Group for Experimental Methods in Humanistic Research
at Columbia University

Roget Tools

  • Phillip R. Polefrone
updates ↓

09/01/15 Added two new methods to enable export of category-count arrays to Pandas and CSV.

Following Klingenstein, Hitchcock, and DeDeo (2014)’s work on the “Old Bailey” records,1 Roget Tools is a Python class for tracking broad semantic categories through bodies of text using the top-down hierarchical structure of Peter Mark Roget’s Thesaurus.2 This hierarchy is a comprehensive and unbroken network encompassing all of Roget’s original thesaurus categories, and importing it into a Python-readable format achieves two goals. First, it enables the body of research on Roget’s thesaurus to incorporated into automated text analysis, thus providing a basis for stable interpretation of quantitative results. Second, it facilitates an integration of semantic network analysis into the analysis of textual corpora.
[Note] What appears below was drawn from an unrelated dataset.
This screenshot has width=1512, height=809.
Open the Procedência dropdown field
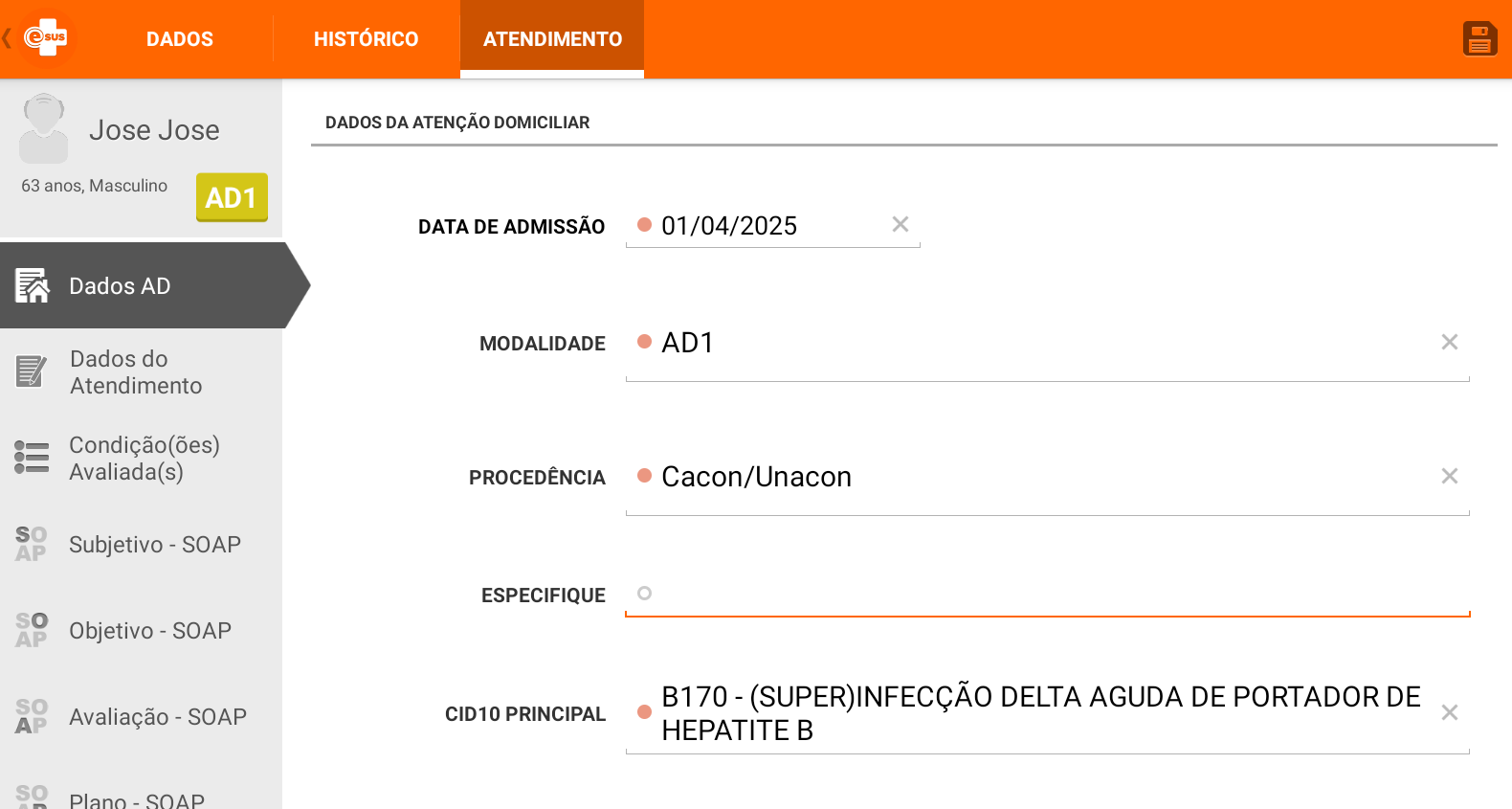1048,477
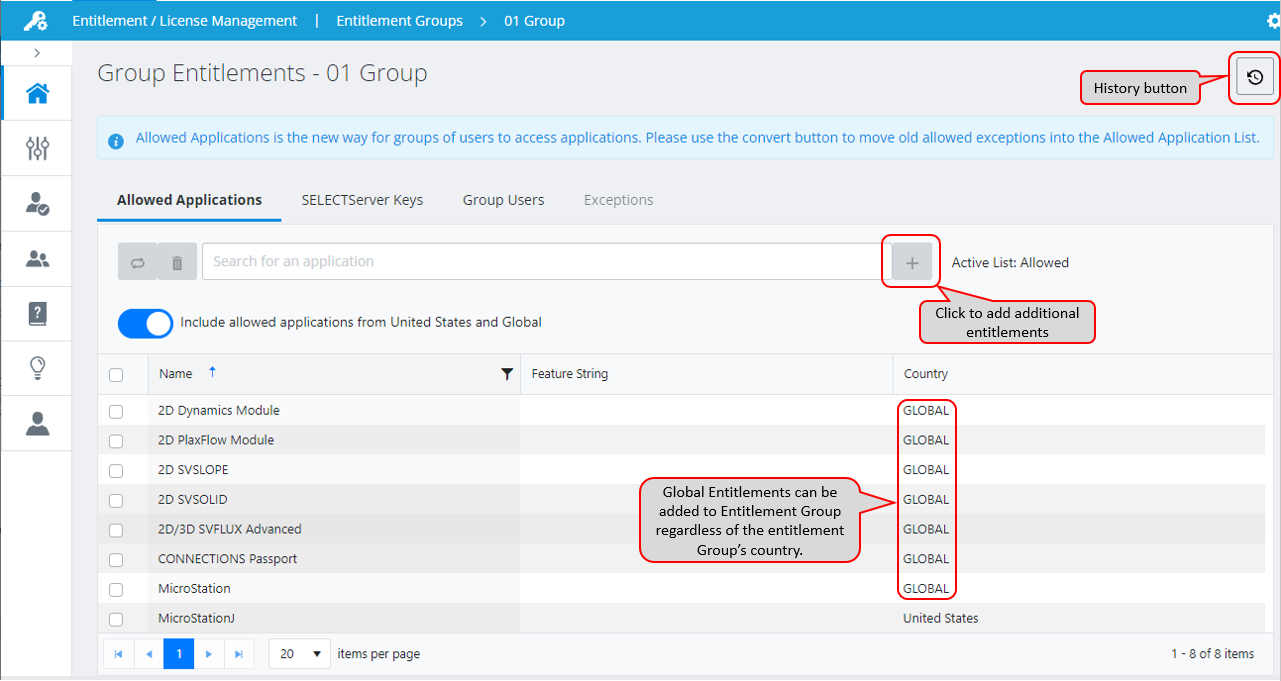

With this integration in mind, the library provides several primary tools for analysis. First, it enables Python-readable categorization of individual words at different levels of abstraction (i.e., specificity of semantic categorization). It can also return the full hierarchical path of all a given word’s categories to the top of Roget’s taxonomy, simultaneously measuring the path length. In addition to being applicable to individual words, both of these methods can be automatically applied to large samples of text, replacing words with their semantic categories. Roget Tools can also return the distance (in network edges) between any two words in the Thesaurus or any two nodes in the hierarchy. (See Jarmasz and Szpakowicz (2012)3 on the relevance of this measure.) Finally, given a text—be it a list of randomly selected words, a portion of a literary text, or part of the output from a topic modeling algorithm—the Roget tools can return the node or nodes that most accurately represent that text’s semantic character; this representativeness is measured as the minimum average distance in edges from each word in the list to the selected node.

This is a work in progress, and suggestions for application and development are welcome. Full instructions can be found on the main project page, which also contains projections for future development.
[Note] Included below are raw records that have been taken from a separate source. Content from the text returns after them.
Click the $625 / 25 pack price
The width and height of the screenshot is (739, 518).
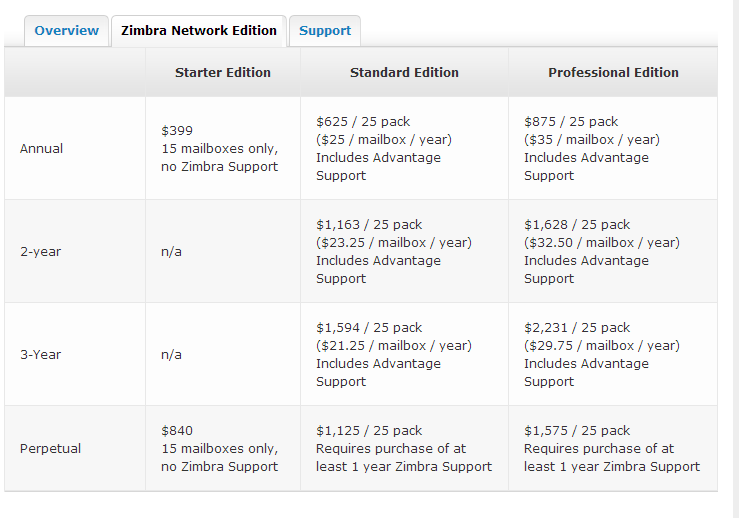pyautogui.click(x=369, y=122)
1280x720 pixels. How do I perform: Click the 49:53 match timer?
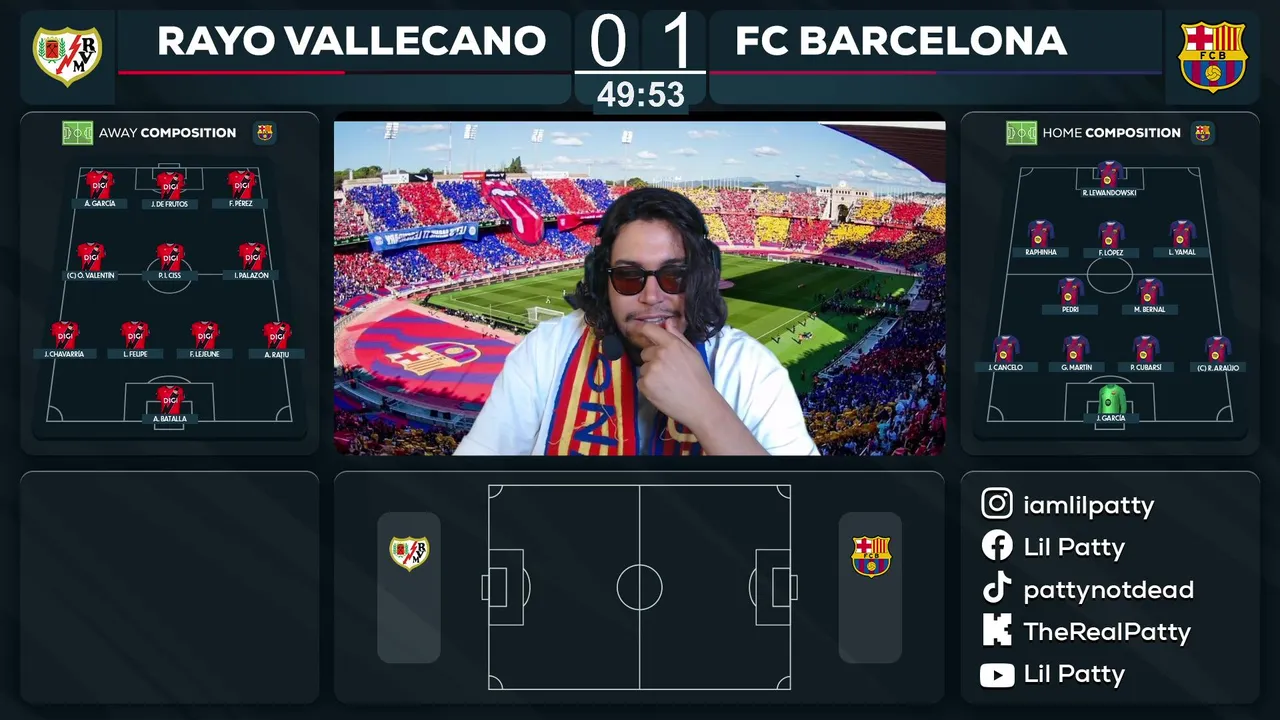641,95
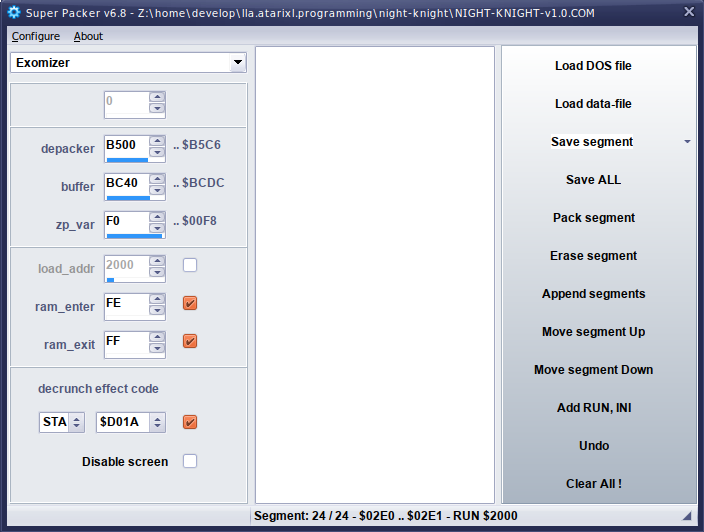Expand the Save segment dropdown arrow

tap(687, 142)
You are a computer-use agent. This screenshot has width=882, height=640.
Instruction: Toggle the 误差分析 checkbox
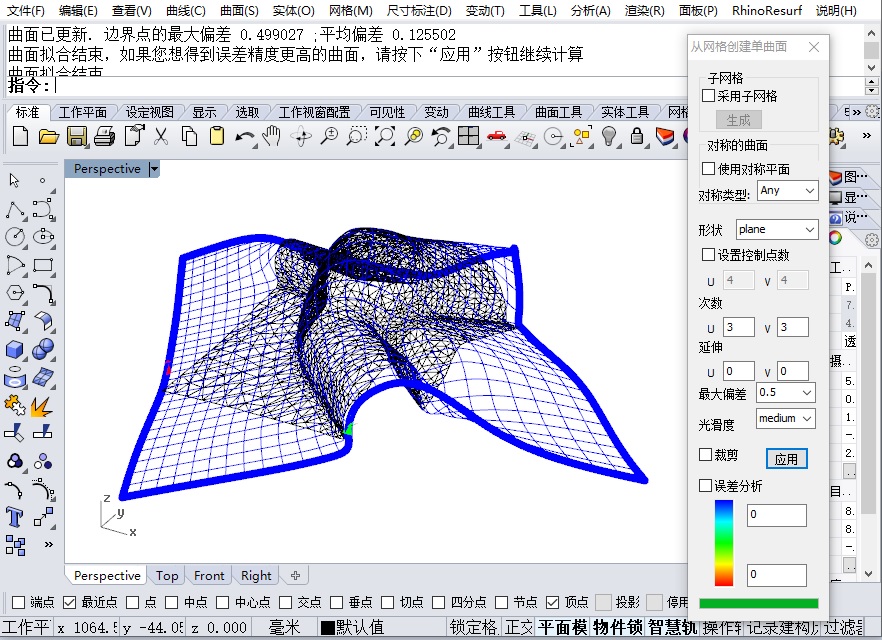point(707,486)
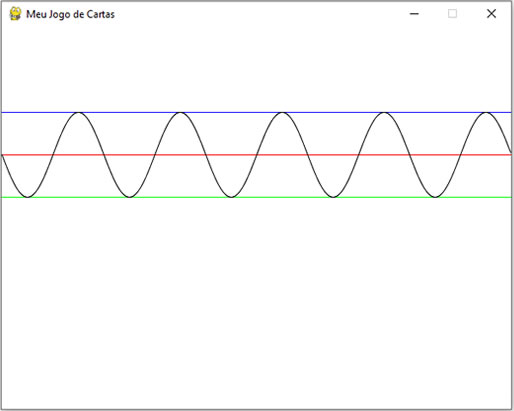
Task: Click the pygame snake icon in title bar
Action: point(15,14)
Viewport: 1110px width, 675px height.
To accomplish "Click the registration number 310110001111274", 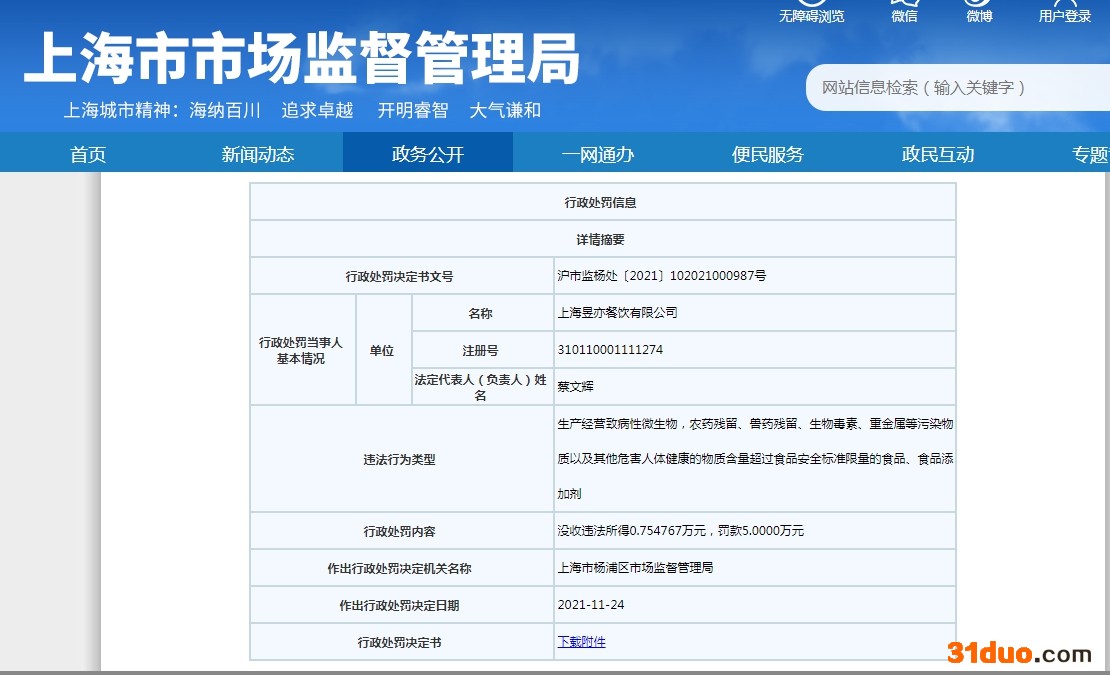I will 610,350.
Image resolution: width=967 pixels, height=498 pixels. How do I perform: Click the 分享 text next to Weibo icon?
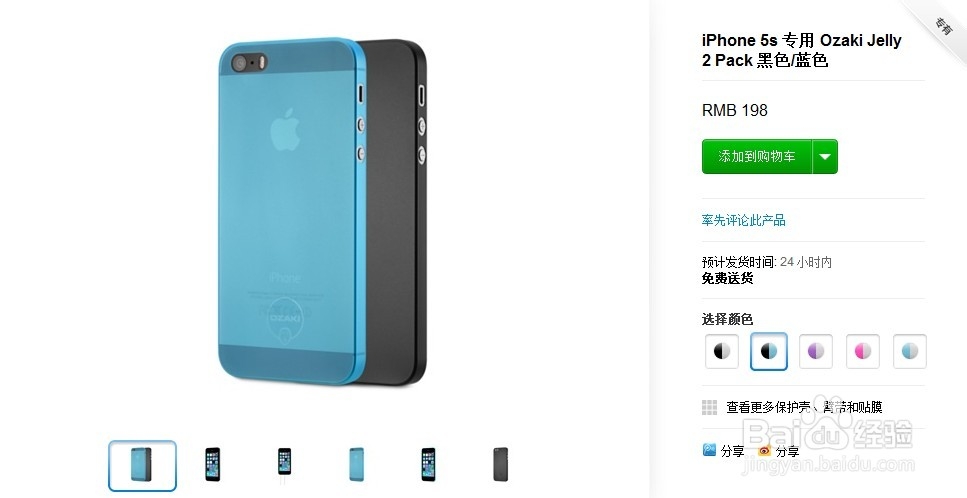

Roget Tools can be downloaded here.

  1. Klingenstein, Sara, Tim Hitchcock, and Simon DeDeo. “The Civilizing Process in London’s Old Bailey.” Proceedings of the National Academy of Sciences 111.26 (2014): 9419–24. Web. 20 Aug. 2014. 

  2. These tools were derived from the 1911 index to and full text of the Thesaurus available from Project Gutenberg and were generated using (1) automated regular expression text extraction on the index and (2) reconstruction of the hierarchy represented by the headings of the full 1911 edition

  3. Jarmasz, Mario, and Stan Szpakowicz. “Roget’s Thesaurus and Semantic Similarity.” arXiv:1204.0245 [cs](2012): n. pag. Web. 20 Aug. 2014.